Riporta in un CSV a due colonne, "testo" e "risposta", i record che partono dalla riga che contiene "Locate an element on the screen. The" e si fermano dopo quella che contiene "Pricing is located at coordinates (572, 31).". Fai una riga per record e metti ogni valore in un campo tra virgolette, con gli a capo sostituiti da spazi.
------
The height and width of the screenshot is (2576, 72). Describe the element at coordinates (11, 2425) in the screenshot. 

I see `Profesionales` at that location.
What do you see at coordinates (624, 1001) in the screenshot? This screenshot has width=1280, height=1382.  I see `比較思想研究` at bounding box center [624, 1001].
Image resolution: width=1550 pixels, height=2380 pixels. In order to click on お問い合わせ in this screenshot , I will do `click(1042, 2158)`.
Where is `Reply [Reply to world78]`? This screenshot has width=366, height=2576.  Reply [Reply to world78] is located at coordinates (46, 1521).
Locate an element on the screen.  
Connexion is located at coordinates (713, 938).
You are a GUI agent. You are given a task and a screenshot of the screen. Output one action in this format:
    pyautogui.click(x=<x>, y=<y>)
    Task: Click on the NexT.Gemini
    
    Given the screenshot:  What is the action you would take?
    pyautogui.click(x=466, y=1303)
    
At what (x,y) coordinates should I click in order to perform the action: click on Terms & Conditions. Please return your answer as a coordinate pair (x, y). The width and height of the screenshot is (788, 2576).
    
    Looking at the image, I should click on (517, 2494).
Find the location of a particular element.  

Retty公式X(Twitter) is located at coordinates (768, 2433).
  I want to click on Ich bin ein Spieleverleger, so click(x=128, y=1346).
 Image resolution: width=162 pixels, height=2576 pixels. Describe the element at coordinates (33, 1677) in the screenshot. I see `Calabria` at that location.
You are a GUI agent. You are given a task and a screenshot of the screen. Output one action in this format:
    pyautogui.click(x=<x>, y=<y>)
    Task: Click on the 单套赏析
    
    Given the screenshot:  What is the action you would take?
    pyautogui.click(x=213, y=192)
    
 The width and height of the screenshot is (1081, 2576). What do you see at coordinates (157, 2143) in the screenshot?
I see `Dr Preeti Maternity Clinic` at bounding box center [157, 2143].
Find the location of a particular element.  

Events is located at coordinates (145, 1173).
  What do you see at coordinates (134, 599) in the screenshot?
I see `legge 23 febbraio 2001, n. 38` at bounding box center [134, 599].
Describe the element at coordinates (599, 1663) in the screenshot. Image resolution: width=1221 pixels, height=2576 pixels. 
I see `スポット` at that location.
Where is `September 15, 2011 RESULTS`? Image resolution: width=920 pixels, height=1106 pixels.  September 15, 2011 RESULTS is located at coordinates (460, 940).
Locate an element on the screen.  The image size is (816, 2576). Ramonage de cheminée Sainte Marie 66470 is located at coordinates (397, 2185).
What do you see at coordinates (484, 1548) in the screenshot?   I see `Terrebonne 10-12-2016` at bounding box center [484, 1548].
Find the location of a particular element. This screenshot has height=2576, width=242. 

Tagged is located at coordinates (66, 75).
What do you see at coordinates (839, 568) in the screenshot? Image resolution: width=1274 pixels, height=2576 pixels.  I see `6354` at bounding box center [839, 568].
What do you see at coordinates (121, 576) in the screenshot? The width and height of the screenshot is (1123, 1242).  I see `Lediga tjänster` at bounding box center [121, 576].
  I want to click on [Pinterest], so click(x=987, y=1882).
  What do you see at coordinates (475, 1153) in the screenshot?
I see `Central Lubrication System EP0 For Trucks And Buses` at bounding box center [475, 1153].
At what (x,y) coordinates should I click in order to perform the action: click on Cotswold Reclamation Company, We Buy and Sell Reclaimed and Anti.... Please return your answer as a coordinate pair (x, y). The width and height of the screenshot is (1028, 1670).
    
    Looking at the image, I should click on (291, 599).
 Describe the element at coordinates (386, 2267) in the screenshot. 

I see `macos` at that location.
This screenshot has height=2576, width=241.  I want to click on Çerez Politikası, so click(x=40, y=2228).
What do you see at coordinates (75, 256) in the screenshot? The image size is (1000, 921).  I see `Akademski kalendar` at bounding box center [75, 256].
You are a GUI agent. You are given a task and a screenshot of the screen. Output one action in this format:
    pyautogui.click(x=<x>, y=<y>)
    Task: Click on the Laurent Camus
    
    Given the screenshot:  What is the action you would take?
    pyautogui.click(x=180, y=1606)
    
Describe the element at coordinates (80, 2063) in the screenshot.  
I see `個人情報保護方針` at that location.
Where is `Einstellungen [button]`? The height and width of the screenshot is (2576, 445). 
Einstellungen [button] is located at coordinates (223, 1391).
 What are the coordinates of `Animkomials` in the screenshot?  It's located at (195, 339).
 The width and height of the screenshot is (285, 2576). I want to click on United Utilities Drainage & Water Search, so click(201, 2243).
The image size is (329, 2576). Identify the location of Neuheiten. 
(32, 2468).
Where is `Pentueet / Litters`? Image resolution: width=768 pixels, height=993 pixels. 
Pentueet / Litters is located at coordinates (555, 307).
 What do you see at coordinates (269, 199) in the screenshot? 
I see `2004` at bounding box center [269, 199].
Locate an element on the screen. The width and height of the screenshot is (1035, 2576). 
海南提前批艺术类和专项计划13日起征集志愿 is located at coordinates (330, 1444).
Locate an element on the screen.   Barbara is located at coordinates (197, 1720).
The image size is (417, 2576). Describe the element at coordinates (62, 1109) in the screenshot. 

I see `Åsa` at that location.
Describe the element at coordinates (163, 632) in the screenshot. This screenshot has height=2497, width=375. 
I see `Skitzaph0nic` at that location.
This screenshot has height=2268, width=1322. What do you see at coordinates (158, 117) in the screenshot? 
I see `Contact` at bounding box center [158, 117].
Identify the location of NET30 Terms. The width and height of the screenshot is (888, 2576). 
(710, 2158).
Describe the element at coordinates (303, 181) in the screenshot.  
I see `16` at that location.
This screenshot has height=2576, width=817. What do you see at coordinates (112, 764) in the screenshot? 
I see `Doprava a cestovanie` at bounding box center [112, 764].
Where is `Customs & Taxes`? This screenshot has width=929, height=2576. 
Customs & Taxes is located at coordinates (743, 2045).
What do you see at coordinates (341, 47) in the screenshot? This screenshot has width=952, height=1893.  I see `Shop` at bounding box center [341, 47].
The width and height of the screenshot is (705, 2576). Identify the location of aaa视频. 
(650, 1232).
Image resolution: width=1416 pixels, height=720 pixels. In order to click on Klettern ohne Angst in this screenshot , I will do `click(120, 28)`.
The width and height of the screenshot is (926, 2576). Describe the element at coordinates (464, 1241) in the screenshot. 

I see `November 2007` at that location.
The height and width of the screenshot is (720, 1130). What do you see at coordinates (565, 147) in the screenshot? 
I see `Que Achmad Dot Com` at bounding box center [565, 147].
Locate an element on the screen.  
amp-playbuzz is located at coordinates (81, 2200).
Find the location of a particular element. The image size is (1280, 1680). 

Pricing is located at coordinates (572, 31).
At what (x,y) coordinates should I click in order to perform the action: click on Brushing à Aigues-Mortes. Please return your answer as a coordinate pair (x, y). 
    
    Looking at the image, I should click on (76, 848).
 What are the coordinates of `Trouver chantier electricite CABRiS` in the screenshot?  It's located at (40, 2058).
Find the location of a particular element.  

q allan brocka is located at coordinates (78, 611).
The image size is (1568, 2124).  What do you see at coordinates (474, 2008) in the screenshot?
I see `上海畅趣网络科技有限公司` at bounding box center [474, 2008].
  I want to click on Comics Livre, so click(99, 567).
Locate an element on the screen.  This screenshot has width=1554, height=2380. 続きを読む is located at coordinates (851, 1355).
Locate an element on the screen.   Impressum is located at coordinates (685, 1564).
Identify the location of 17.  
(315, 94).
------
- [Risposta scritta]
testo,risposta
"Locate an element on the screen. The width and height of the screenshot is (1035, 2576).","海南提前批艺术类和专项计划13日起征集志愿 is located at coordinates (330, 1444)."
"Locate an element on the screen.","Barbara is located at coordinates (197, 1720)."
"The image size is (417, 2576). Describe the element at coordinates (62, 1109) in the screenshot.","I see `Åsa` at that location."
"Describe the element at coordinates (163, 632) in the screenshot. This screenshot has height=2497, width=375.","I see `Skitzaph0nic` at that location."
"This screenshot has height=2268, width=1322. What do you see at coordinates (158, 117) in the screenshot?","I see `Contact` at bounding box center [158, 117]."
"Identify the location of NET30 Terms. The width and height of the screenshot is (888, 2576).","(710, 2158)."
"Describe the element at coordinates (303, 181) in the screenshot.","I see `16` at that location."
"This screenshot has height=2576, width=817. What do you see at coordinates (112, 764) in the screenshot?","I see `Doprava a cestovanie` at bounding box center [112, 764]."
"Where is `Customs & Taxes`? This screenshot has width=929, height=2576.","Customs & Taxes is located at coordinates (743, 2045)."
"What do you see at coordinates (341, 47) in the screenshot? This screenshot has width=952, height=1893.","I see `Shop` at bounding box center [341, 47]."
"The width and height of the screenshot is (705, 2576). Identify the location of aaa视频.","(650, 1232)."
"Image resolution: width=1416 pixels, height=720 pixels. In order to click on Klettern ohne Angst in this screenshot",", I will do `click(120, 28)`."
"The width and height of the screenshot is (926, 2576). Describe the element at coordinates (464, 1241) in the screenshot.","I see `November 2007` at that location."
"The height and width of the screenshot is (720, 1130). What do you see at coordinates (565, 147) in the screenshot?","I see `Que Achmad Dot Com` at bounding box center [565, 147]."
"Locate an element on the screen.","amp-playbuzz is located at coordinates (81, 2200)."
"Find the location of a particular element. The image size is (1280, 1680).","Pricing is located at coordinates (572, 31)."